Des gris-gris, des météores, du prophète et de l’administration de l’Ecole des Beaux Arts
Dimanche, octobre 30th, 2011
6 octobre
Philippe Turc est un artiste singulier. Ses oeuvres ont une sorte d’étrange capacité euphorisante pour moi, peut-être parce que ces volumes sont narquois, j’y décèle à la fois de l’ironie et de la tendresse. Un méli-mélo de mémoires hybridées, de l’espace intergalactique à la panthère rose et de l’art de la marche à pied à Rita Hayworth. Il use souvent de deux pratiques familières du XXème siècle : le collage et le détournement. Détournements de matières et collages de sens. Le casque Allemand est aux couleurs (et aux effets psychoactifs ?) d’Amanita muscaria. Le gazon est une pièce de puzzle et la brioche matinale, dans son nid sur échasses, fait fuir les miasmes de la nuit. L’ exposition Grigri et talisman galerie Jean-François Meyer offre un bon panorama des oeuvres récentes de Philippe Turc. Comme il s’agit de fétiches, d’amulettes, d’objets magiques de protections et de pouvoirs, l’os y est très présent, comme dans le nez du Papou. Parfois aux couleurs des champignons de l’Île mystérieuse, parfois dorés, ou bien aux couleurs des confiseries de l’enfance comme dans cet hommage à Jacques Brel, ce paquet cadeau en érection (ci-dessous) qui s’appelle Je vous ai apporté des bonbons, parce que les fleurs c’est périssable.
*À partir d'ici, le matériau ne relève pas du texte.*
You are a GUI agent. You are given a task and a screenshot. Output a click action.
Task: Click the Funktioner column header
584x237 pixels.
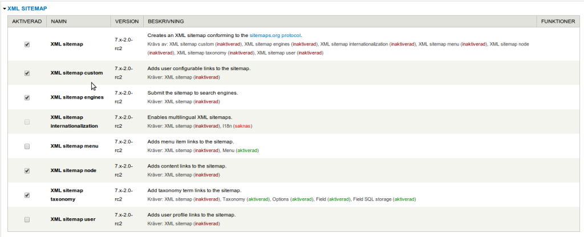(x=557, y=21)
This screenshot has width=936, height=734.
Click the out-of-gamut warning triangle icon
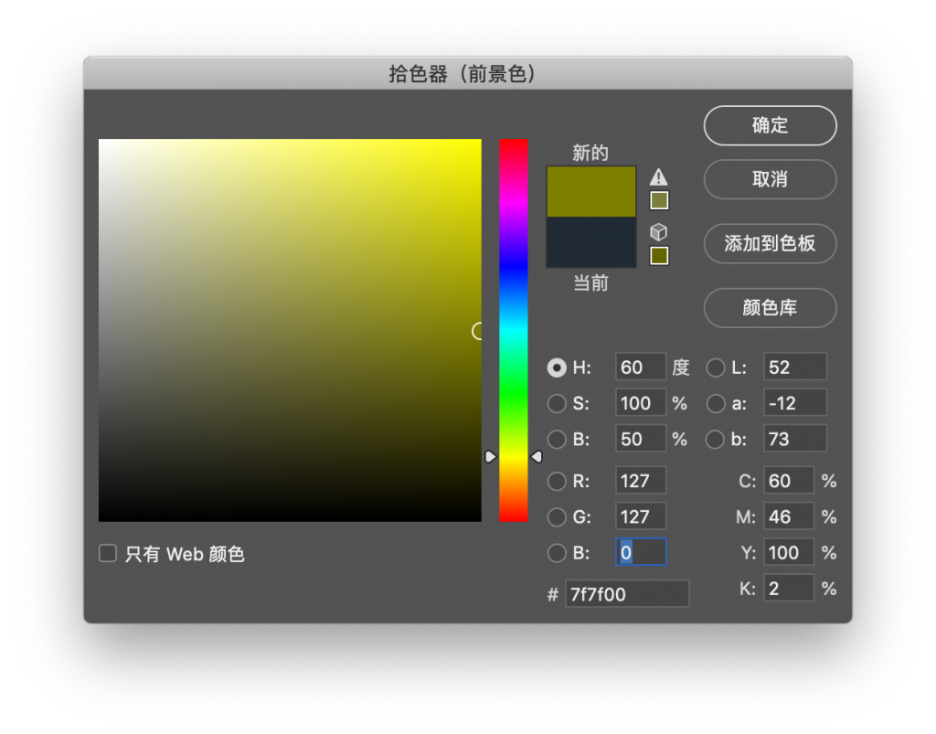click(659, 177)
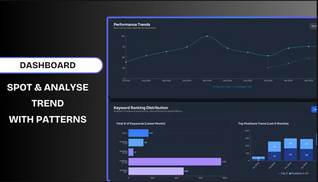
Task: Select the Nov 2024 peak data point
Action: [x=207, y=36]
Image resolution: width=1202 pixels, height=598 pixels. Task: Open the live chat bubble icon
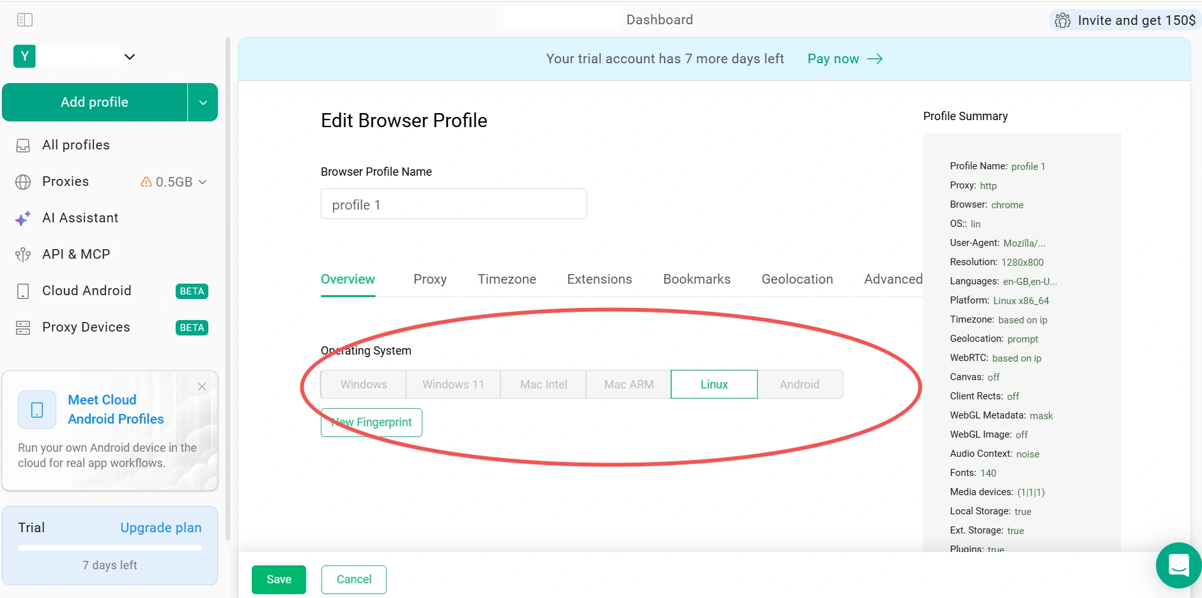1178,565

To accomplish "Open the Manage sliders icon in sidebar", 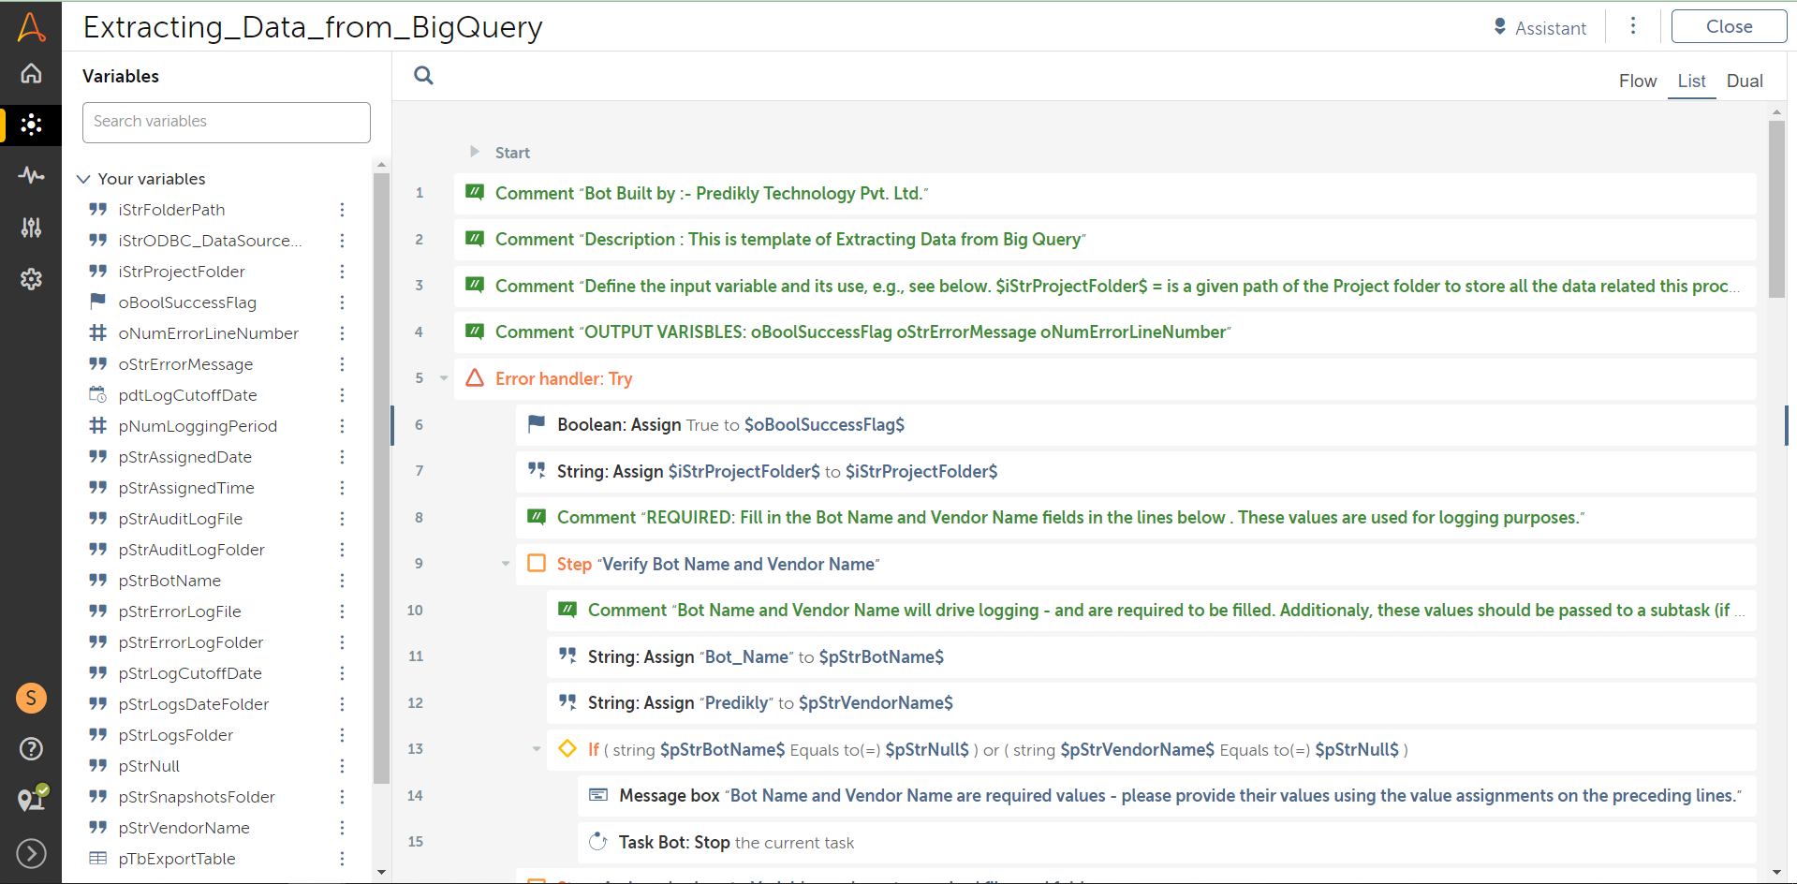I will click(x=31, y=227).
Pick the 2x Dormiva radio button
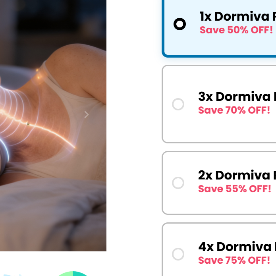 pyautogui.click(x=178, y=183)
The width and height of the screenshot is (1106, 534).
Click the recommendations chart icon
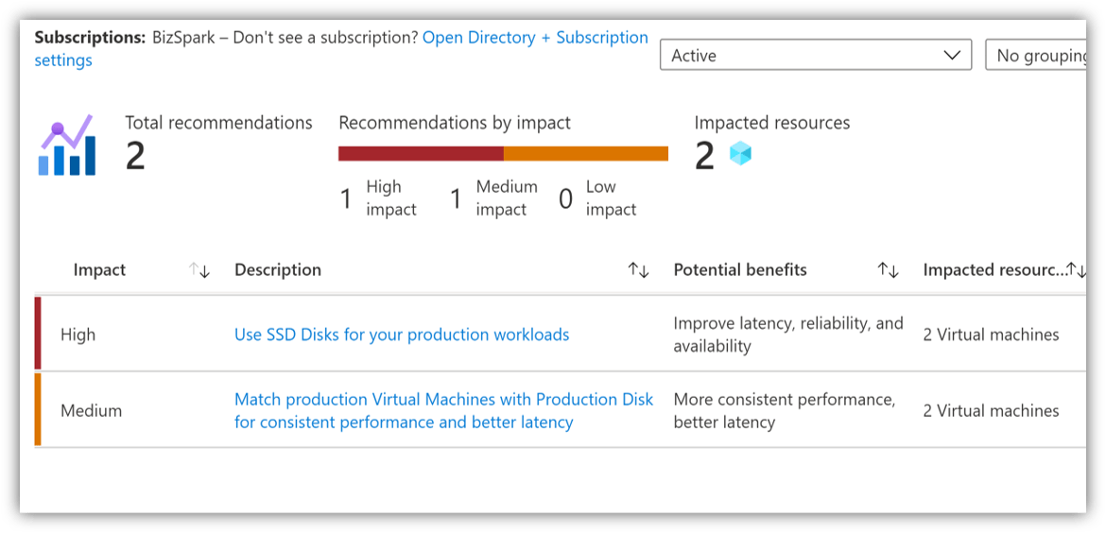click(67, 145)
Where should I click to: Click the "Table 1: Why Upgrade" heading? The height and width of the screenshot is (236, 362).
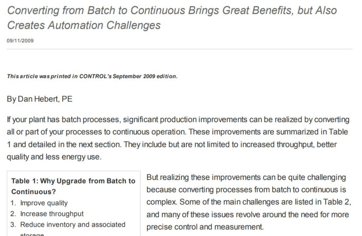(x=73, y=181)
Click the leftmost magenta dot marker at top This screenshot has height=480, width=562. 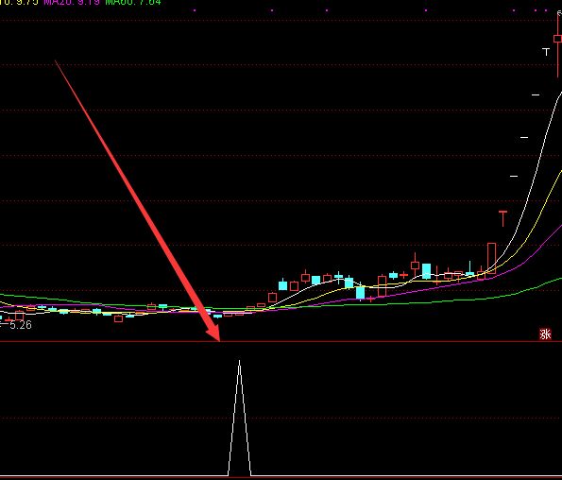point(195,10)
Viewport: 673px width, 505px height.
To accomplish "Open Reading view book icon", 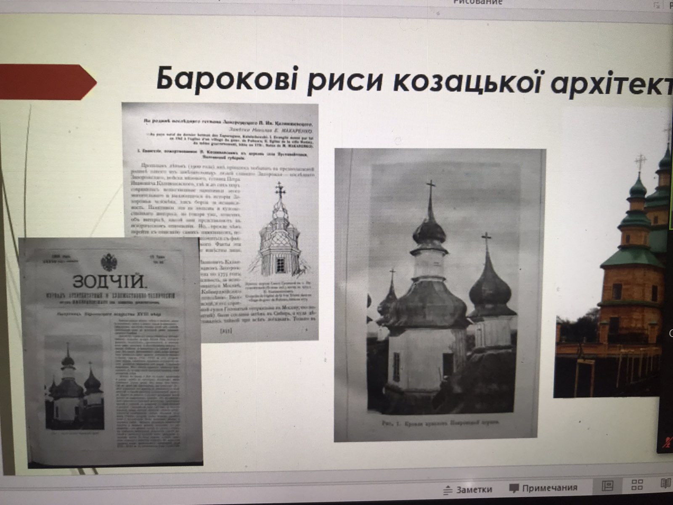I will 665,483.
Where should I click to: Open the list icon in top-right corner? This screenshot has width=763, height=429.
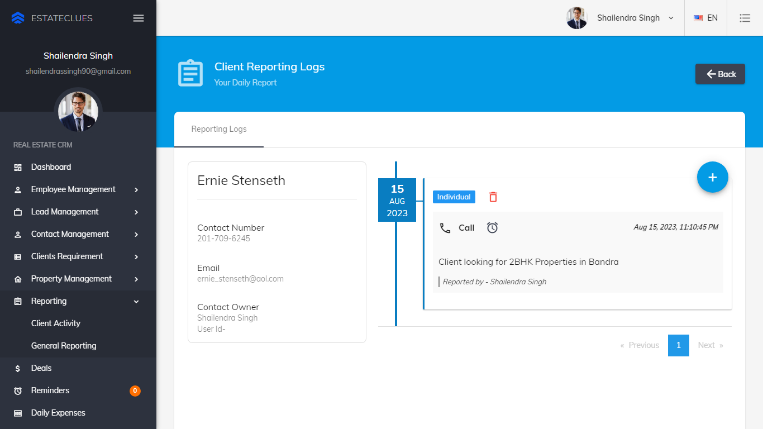[x=745, y=18]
Philippe Turc. Je vous ai apporté des bonbons, parce que les fleurs c’est périssable. Techniques mixtes. 2010. Photo J-C.Lett
8 octobre
Ce soir, dans la constellation du Dragon, au nord-ouest, grand spectacle d’étoiles filantes par centaines ! C’est la comète Giacobini-Zinner qui passe près de la terre comme tous les six ans et demi.
15 octobre
A Tunis environ 300 manifestant viennent de tenter de mettre le feu à la chaine de télévision Nessma qui venait de diffuser le film d’animation Persepolis de l’iranienne Marjane Satrapi. Il semble que ce qui a particulièrement choqué soit la représentation figurée de dieu en vieillard à grande barbe blanche (ci-dessous)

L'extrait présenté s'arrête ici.